**Task statement**
Return only the lines running from the one that contains "Task: Click the Focus assist moon icon" through the end of the entries, exactly, both ends included. Omit pictures.

Content starts

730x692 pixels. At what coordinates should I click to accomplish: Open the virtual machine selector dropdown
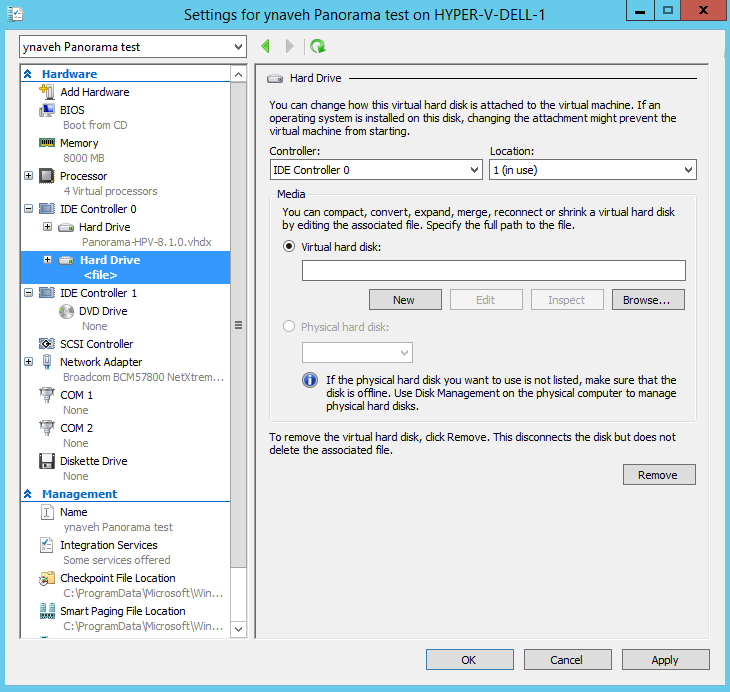point(132,47)
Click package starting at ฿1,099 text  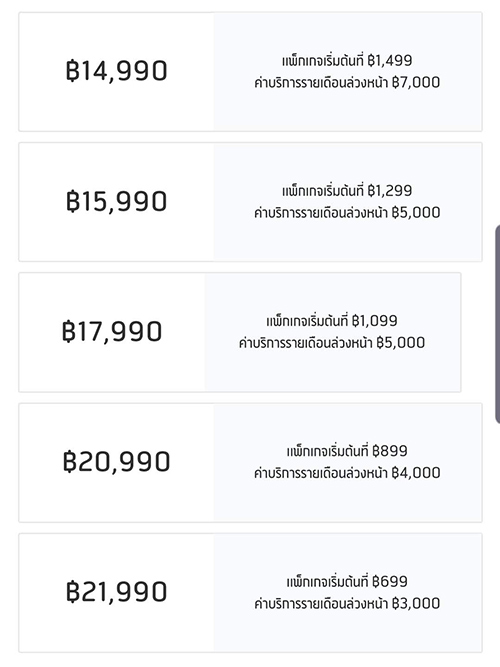(331, 321)
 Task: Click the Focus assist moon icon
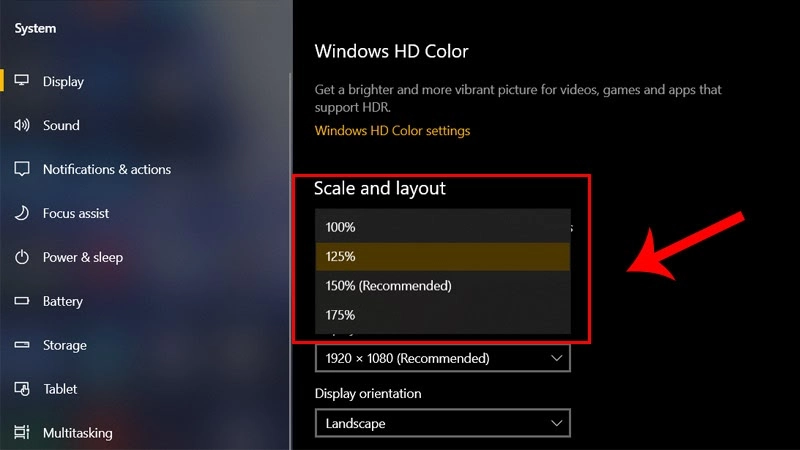coord(21,213)
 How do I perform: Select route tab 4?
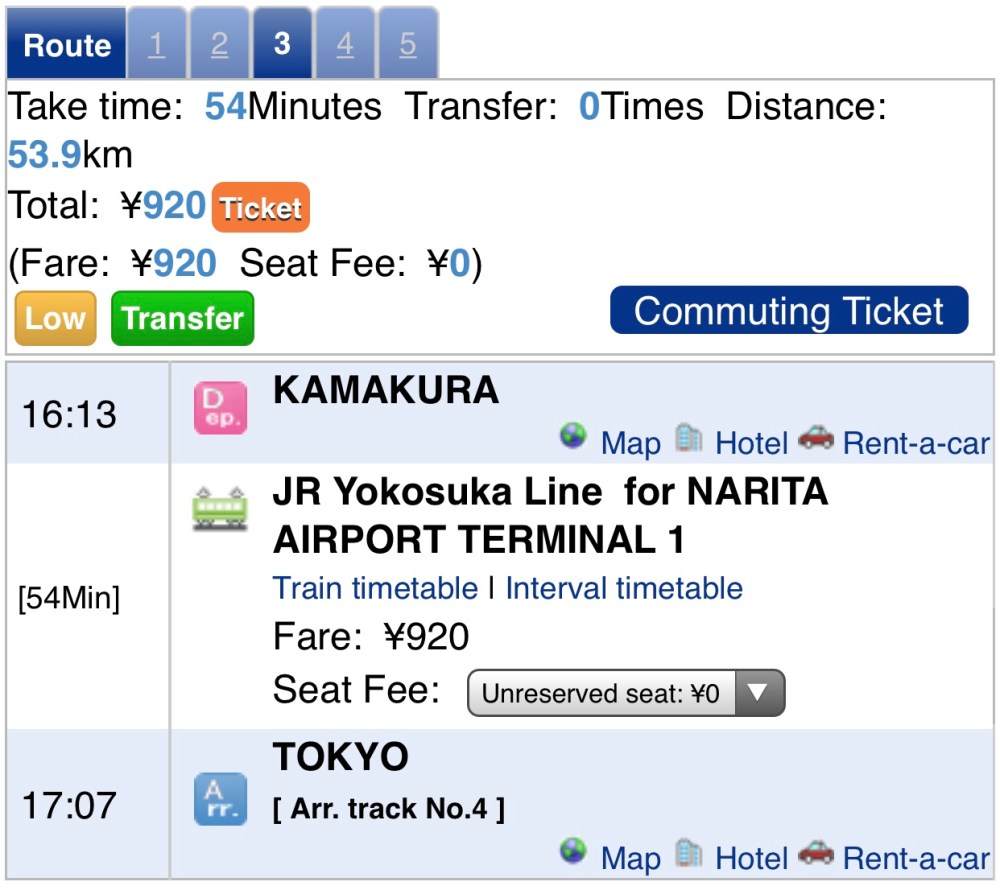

Content ends

**The completed task**
 Task: Click the Focus assist moon icon
coord(21,213)
 How do I perform: Select route tab 4?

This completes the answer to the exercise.